"Aç şunu Yasemin, aç!!!"
Telefon on dokuzuncu denememde nihayet açıldı. Yasemin'in sesi kısık ama öfkeliydi:
"Kızım ne çaldırıp duruyosun?? Ek dersin ortasındayım, sonra konuş-"
"Yasemin o burdaaaaaa!" diye bağırdım. "Dersi-mersi boşver, çabuk bana gel! Bu ölüm-kalım meselesi!!!"
"Ha? Ne? Kim?"
"Dünkü Çinli! Hani sapık olan!" Sesim korkudan ağlamak üzere gibi çıkıyordu: "Kızım, adam karşı dairemi tutmuş lann! Kesin gece evi basıp bana tecavüz edecek! Böhühühü, Yasemin napıcam ben??"
Sonunda Yasemin'de jeton düştü: "Hemen geliyorum! Sen sakin ol, sana hiçbir şey yapamaz, tamam mı Gökçe? Geliyorum ben!"
Telefonu kapattım ve ağlamaklı bir suratla kapı deliğinden karşı daireye baktım. Şimdilik bir hareket yoktu. Kapının kilidini ve arkasına dayadığım sandalye, koltuk ve ağır kutu üçlüsünün sağlamlığını yirmi üçüncü kez kontrol ettikten sonra bacaklarımda derman kalmamış gibi kapı eşiğine çöktüm...
Keşke emlakçı bana yeni komşumu tanıştırdığında derhal ortalığı velveleye verseydim! Belki polis-molis gelir, rezalet çıkardı ama şimdi böyle üç buçuk atar bir halde kapı eşiğinde oturuyor olmazdım... Oysa ben sadece başımı önüme eğip hızlı hızlı kendi evime girmek ve kapıyı arkamdan sertçe kapamakla yetinmiştim. Emlakçı teyzenin şaşırıp "aa, n'ooluyo bu kıza?" dediğini ve kendince Çinliden (pardon, Koreliden) özür dilediğini kapı deliğinden izlemiştim.
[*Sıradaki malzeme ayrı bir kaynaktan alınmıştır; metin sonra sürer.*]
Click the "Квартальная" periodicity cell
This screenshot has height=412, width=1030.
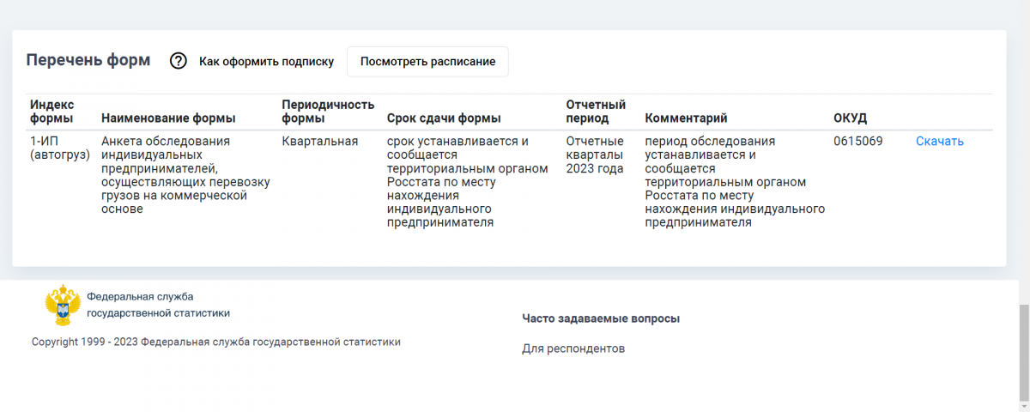319,142
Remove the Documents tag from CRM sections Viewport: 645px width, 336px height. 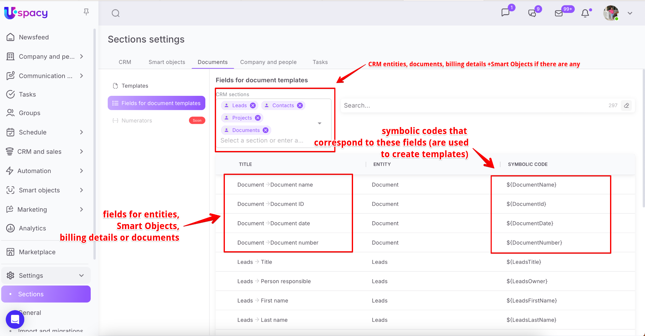tap(265, 130)
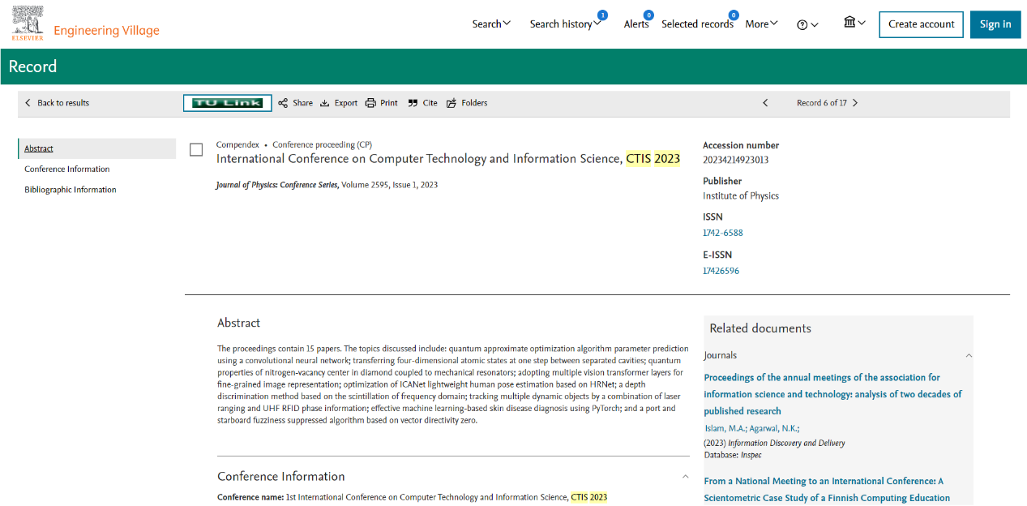Expand the More menu

coord(761,24)
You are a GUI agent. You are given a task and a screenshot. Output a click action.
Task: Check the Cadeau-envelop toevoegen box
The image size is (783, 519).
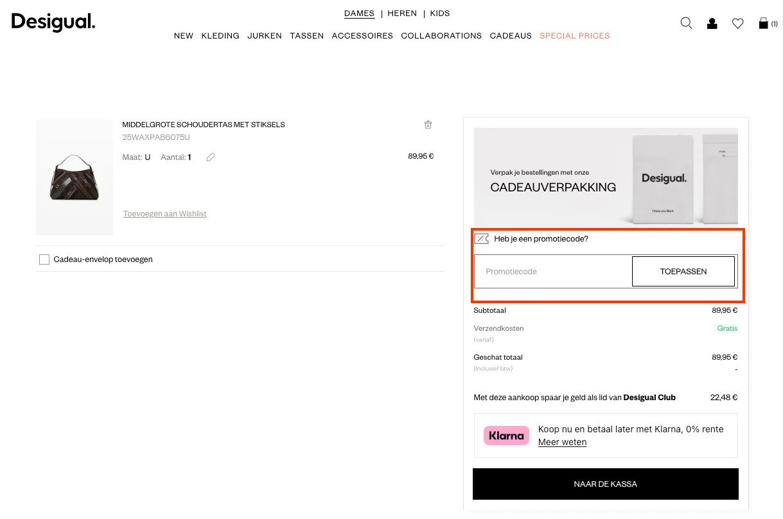[x=44, y=260]
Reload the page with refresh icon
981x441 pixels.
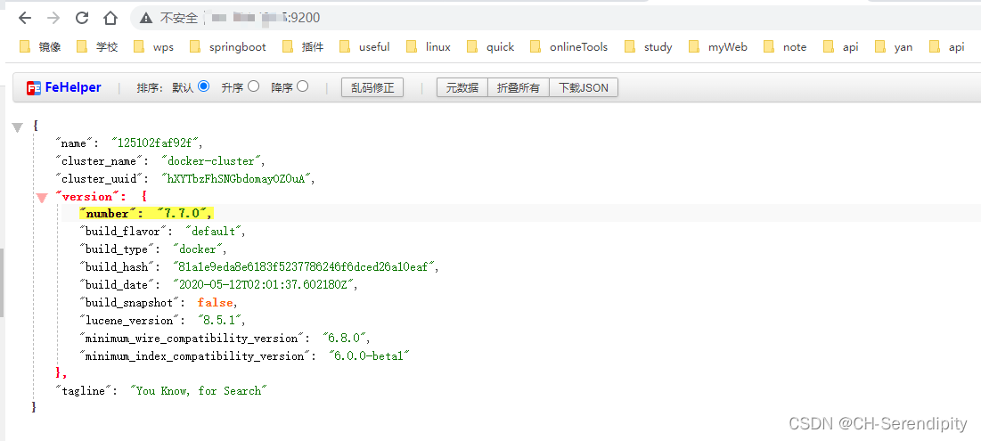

Sonra kadın gitmiş, sapık çekik ise dairesine girmişti. Şimdi orada benimle ilgili hain emellerini gerçekleştirmek için fırsat kolladığından adım gibi emindim! Baştan aşağı ürperdim ve bir koşu içeri gidip kapının arkasındaki güruha eklemek üzere bir tane de sehpa getirdim...
Yasemin gerçekten de elinden geleni yapmış, uçarak gelmişti (yarım saatte karşıdan geldi kız, yuh...) Onun sokak kapısına geldiğini görünce kendi kapıma koştum. Ama ben arkasındaki eşyaları boşaltıp kapıyı açmayı başarana kadar Yasemin çoktan yukarı çıkmış, zili çalmıştı. Kapıyı açtım ve onu içeri çektim:
"Çabuk, içeri gir!"
Kızcağız: "Dur yav, ne panik yapıyorsun..." derken kapıyı kilitleyip eşyaları yeniden ardına yığmaya başlamıştım bile. Yasemin beni şok olmuş gözlerle izliyordu:
"Gökçeeee, beni korkutuyorsun!" Sonra kollarımdan tutup beni kapının arkasına koyduğum sandalyeye oturttu: "Şimdi şu işi bir baştan anlatır mısın?"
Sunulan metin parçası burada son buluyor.